Saved entries:
--*--

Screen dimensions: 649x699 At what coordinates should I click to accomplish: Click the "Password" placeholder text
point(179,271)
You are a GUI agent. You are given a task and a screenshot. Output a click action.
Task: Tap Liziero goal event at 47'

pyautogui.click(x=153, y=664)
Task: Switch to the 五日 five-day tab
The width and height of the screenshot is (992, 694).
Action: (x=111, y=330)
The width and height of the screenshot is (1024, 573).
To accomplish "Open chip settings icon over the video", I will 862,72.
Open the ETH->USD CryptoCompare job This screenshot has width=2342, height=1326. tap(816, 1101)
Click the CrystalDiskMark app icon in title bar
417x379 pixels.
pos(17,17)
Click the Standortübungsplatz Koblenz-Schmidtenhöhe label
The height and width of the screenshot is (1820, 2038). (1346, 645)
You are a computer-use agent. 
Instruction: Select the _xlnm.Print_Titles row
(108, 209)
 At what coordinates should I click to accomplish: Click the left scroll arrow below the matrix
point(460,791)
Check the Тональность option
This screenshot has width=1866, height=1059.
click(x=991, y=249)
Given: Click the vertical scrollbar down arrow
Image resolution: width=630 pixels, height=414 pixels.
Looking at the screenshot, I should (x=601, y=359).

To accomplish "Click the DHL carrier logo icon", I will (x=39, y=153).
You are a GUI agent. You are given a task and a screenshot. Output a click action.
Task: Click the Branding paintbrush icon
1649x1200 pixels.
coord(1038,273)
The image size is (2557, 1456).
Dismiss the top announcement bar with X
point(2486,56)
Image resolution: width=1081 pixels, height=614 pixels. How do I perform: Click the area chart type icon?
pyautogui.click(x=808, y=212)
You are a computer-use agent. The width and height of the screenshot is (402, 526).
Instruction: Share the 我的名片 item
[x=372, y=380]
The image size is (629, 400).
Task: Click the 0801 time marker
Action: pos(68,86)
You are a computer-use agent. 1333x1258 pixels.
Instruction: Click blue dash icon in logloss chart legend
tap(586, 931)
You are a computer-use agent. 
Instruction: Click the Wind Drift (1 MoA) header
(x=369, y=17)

--*--

- **PROBLEM DESCRIPTION**
From the records above, give again exactly the lines running from the line with "1649x1200 pixels." to the line with "You are a computer-use agent. 1333x1258", inclusive.

- **PROBLEM SOLUTION**
1649x1200 pixels.
coord(1038,273)
The image size is (2557, 1456).
Dismiss the top announcement bar with X
point(2486,56)
Image resolution: width=1081 pixels, height=614 pixels. How do I perform: Click the area chart type icon?
pyautogui.click(x=808, y=212)
You are a computer-use agent. The width and height of the screenshot is (402, 526).
Instruction: Share the 我的名片 item
[x=372, y=380]
The image size is (629, 400).
Task: Click the 0801 time marker
Action: pos(68,86)
You are a computer-use agent. 1333x1258 pixels.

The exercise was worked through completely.